Audrey and Charlie eventually manage to leave the house. At the Roadhouse, she is surprised when the house band breaks into the "Audrey's Dance" theme music featured in the original series. The dance floor clears out for her, and she begins to dance. Suddenly, a fight breaks out in the club and Audrey demands Charlie take her home. The club disappears and she finds herself in a bright white room. Once again, her fate is left ambiguous, although some critics speculated the ending was meant to suggest that she is either still in a coma, in a psychiatric hospital, or a "Lodge" similar to the one Cooper is imprisoned in at the end of season 2. Lynch has said that Audrey's eventual fate is left open to the viewer's interpretation.

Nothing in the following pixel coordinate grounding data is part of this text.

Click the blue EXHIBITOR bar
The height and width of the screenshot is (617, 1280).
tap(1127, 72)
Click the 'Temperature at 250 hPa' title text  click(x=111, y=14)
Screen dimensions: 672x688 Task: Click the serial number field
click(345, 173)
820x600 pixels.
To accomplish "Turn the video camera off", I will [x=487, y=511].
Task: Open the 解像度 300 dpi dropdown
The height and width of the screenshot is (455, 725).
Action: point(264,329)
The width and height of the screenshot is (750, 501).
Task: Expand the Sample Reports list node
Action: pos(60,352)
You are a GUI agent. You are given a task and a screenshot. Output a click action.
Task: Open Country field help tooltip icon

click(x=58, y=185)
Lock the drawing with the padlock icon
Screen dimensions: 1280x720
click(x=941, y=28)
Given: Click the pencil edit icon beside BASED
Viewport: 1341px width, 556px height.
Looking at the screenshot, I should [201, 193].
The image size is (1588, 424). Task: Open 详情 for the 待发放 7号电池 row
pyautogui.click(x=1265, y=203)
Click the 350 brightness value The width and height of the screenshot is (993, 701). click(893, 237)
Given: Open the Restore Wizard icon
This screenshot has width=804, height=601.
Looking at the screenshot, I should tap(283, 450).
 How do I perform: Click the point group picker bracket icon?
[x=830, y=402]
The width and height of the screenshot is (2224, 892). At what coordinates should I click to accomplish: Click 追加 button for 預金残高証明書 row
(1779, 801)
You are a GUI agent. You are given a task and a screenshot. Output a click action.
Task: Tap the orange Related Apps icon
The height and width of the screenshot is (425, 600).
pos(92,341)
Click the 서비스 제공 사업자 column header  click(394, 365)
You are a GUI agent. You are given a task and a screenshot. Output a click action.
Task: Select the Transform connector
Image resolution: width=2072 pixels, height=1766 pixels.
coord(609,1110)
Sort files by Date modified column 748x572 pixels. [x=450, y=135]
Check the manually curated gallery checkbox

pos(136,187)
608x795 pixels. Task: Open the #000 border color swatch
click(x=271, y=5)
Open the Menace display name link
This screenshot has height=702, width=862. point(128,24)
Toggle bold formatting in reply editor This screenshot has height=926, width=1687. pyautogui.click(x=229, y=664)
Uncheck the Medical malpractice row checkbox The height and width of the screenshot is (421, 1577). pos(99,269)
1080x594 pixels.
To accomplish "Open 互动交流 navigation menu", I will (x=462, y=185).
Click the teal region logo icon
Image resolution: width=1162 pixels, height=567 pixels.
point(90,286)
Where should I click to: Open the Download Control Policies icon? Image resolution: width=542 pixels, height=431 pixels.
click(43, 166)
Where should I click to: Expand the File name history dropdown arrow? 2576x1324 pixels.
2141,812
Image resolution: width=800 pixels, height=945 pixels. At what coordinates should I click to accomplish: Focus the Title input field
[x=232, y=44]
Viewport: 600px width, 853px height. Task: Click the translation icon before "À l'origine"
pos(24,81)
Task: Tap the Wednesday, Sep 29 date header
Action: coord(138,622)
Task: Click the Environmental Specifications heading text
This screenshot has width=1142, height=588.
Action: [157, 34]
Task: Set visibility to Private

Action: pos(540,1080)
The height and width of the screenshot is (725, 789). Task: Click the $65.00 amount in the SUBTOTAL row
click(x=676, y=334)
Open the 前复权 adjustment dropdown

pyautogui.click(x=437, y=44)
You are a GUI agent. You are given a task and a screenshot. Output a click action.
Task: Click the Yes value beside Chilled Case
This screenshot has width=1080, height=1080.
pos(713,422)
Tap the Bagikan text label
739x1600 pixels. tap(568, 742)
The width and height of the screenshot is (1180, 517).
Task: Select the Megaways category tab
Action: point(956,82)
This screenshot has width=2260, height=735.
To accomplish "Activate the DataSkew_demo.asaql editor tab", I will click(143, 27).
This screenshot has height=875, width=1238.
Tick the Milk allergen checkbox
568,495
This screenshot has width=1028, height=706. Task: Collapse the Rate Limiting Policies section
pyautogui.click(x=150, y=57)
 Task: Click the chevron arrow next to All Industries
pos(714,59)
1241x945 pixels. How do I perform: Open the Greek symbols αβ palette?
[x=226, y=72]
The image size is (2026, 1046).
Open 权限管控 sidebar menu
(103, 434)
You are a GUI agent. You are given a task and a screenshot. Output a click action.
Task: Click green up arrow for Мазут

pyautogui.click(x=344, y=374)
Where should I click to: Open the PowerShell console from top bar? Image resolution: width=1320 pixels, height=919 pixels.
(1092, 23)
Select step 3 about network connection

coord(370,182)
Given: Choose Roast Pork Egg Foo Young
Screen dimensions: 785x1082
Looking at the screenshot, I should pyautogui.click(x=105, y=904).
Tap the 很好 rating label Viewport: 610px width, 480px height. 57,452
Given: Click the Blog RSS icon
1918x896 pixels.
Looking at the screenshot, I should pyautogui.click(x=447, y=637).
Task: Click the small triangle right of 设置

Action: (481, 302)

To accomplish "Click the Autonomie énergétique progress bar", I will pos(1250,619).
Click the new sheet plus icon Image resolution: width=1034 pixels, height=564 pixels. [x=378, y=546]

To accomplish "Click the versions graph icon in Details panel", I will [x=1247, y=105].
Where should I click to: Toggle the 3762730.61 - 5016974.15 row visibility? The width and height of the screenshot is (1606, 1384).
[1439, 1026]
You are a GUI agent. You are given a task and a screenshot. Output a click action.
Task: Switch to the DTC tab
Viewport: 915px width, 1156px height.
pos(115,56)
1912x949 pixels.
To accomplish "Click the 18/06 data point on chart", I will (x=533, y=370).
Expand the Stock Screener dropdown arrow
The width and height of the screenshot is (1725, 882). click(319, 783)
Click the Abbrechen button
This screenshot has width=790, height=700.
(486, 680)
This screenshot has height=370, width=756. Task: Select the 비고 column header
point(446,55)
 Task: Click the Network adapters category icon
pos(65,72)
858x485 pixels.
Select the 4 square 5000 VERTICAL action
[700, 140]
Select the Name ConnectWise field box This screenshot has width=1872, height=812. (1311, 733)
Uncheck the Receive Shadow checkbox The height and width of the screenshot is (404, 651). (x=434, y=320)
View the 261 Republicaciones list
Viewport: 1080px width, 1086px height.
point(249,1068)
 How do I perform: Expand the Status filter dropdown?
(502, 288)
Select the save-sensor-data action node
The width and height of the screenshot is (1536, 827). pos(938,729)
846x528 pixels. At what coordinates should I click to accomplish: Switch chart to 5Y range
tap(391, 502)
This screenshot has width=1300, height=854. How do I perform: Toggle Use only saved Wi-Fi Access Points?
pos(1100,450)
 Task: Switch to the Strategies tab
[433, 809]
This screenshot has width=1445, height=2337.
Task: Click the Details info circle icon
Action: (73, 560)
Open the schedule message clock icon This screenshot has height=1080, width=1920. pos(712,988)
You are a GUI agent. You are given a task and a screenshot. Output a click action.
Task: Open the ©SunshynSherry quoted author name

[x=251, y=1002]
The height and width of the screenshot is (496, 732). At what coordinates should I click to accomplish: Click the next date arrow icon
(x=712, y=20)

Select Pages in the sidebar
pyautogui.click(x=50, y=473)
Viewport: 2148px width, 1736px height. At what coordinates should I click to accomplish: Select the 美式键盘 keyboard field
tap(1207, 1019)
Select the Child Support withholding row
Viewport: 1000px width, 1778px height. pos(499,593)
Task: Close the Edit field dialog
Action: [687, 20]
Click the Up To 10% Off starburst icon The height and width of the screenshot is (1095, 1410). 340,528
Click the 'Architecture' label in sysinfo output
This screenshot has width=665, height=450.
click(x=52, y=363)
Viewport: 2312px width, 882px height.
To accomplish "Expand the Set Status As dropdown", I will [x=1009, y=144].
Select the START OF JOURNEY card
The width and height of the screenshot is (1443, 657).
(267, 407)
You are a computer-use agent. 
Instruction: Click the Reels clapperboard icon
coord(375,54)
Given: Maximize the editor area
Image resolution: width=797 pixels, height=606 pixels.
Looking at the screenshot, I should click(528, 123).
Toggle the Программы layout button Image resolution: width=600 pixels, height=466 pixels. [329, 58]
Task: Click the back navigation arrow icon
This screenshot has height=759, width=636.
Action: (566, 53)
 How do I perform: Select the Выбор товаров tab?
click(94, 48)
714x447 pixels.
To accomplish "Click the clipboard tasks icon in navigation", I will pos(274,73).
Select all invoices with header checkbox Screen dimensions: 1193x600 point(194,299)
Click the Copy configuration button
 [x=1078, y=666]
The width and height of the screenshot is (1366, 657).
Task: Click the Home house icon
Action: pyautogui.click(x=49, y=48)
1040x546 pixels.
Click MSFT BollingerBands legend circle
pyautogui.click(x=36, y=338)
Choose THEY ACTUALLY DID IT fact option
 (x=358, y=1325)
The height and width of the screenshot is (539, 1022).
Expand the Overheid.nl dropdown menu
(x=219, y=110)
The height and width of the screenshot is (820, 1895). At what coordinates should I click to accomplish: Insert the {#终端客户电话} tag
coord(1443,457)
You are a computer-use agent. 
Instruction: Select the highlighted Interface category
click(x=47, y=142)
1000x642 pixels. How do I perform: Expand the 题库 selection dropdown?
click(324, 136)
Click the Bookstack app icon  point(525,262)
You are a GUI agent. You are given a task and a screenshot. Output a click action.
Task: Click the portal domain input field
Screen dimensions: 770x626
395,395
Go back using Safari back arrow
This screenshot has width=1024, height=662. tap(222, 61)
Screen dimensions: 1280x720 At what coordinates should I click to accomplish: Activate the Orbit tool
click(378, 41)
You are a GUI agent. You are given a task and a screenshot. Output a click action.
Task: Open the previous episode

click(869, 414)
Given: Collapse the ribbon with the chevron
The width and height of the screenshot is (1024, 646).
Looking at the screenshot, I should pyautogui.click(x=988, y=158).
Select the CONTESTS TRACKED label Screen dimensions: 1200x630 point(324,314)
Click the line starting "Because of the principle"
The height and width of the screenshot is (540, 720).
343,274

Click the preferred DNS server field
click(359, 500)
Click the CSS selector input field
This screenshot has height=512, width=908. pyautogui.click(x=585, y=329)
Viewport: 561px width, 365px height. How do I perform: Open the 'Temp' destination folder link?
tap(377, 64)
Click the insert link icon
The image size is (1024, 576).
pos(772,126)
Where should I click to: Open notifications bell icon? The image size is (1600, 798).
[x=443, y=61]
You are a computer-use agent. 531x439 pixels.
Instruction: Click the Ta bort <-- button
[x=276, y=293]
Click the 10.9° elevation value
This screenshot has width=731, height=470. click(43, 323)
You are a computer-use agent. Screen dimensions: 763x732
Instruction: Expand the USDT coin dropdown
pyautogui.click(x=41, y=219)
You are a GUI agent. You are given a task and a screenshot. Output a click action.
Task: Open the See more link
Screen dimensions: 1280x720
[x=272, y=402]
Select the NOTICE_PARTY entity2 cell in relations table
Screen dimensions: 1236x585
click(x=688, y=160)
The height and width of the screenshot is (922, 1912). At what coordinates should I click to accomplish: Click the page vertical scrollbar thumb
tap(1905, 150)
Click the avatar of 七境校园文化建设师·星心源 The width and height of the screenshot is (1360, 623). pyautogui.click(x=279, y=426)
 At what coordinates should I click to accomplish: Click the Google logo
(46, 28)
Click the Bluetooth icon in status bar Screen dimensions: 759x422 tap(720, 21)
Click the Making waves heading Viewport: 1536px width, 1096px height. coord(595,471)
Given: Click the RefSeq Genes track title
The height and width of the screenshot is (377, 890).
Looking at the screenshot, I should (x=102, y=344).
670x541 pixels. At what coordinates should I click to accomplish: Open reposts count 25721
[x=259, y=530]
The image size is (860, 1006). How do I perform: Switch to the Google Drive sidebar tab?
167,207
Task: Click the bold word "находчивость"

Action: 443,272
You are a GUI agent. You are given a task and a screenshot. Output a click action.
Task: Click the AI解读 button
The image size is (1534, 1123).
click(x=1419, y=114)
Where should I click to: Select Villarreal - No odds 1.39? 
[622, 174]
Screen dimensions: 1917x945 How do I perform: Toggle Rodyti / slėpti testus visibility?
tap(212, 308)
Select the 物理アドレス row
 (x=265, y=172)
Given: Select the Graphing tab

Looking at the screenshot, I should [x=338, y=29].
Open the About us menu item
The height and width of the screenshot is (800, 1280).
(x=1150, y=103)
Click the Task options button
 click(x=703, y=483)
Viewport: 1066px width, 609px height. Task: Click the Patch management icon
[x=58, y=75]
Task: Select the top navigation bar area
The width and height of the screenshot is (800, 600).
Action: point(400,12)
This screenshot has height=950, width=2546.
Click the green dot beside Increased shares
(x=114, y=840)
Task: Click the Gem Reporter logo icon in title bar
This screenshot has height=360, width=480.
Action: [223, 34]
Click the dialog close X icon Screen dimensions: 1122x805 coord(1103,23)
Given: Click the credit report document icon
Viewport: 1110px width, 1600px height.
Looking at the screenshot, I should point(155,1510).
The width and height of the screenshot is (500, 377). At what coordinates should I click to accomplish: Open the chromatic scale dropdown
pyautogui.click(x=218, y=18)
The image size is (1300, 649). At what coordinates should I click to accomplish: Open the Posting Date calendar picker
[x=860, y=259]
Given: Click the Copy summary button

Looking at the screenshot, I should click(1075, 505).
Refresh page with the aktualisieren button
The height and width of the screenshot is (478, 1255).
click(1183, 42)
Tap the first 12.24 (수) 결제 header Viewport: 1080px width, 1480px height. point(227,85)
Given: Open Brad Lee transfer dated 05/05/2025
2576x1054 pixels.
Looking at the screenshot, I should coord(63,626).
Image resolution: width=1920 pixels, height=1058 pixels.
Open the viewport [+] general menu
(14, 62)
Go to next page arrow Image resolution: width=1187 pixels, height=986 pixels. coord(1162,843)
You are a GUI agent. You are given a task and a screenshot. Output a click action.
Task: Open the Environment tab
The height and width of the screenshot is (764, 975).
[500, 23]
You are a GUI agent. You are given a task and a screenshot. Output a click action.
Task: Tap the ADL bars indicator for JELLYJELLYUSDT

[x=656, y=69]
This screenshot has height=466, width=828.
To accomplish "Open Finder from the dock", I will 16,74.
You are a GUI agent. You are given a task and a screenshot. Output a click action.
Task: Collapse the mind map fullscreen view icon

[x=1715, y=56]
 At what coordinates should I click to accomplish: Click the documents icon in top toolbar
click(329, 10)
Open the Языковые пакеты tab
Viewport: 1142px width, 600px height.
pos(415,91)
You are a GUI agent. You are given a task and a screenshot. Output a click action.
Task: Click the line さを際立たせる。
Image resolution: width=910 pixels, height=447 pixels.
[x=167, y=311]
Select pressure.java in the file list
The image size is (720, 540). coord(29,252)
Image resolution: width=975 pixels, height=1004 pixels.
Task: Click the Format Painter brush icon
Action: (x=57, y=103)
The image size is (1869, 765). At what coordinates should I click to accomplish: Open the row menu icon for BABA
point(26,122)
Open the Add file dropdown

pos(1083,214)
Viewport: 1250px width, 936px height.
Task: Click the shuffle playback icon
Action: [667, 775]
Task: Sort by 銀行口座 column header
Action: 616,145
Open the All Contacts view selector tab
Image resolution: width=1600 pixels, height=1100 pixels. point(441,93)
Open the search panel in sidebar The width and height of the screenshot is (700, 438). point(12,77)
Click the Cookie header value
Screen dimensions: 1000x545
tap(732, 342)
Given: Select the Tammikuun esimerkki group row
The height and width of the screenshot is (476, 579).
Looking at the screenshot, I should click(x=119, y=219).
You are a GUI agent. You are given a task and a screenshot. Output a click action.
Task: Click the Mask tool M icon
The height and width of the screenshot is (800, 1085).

In his tie-in book Twin Peaks: The Final Dossier, series co-creator Mark Frost said that the bank vault explosion put Audrey in a coma. In the revival, Doc Hayward (Warren Frost) reveals that Cooper's evil doppelgänger visited her in the hospital shortly after the bank explosion. The series implies, and the book confirms, that the doppelgänger raped her, resulting in the birth of her sociopathic son, Richard (Eamon Farren). Audrey opened a beauty salon and married her financial advisor before going into seclusion. Although Audrey's fate is not known, "one troubling rumor suggests [that she lives in] a private care facility."

==Development==
===Spin-off series and Mulholland Drive concept===
Originally, Audrey was set to have a spin-off series, but it eventually was scrapped. The concept for the series turned into David Lynch's 2001 film Mulholland Drive. In David Lynch: The Man from Another Place, Dennis Lim states that "While working on Twin Peaks, Lynch and Frost also toyed with the idea of a spin-off series for Sherilyn Fenn's character, Audrey Horne, that would transplant the backwoods femme fatale to Hollywood. They planned to call it Mulholland Drive. While Lynch began to adapt the idea into a feature script, he abandoned it in order to make Lost Highway.

===Theme music===
Angelo Badalamenti composed the leitmotifs Audrey's Dance, Audrey's Prayer, and Audrey for the character.

==Reception==
Sherilyn Fenn received critical acclaim for her performance as Audrey, and she received nominations for Primetime Emmy Award for Outstanding Supporting Actress in a Drama Series and a Golden Globe Award for Best Supporting Actress – Series, Miniseries or Television Film.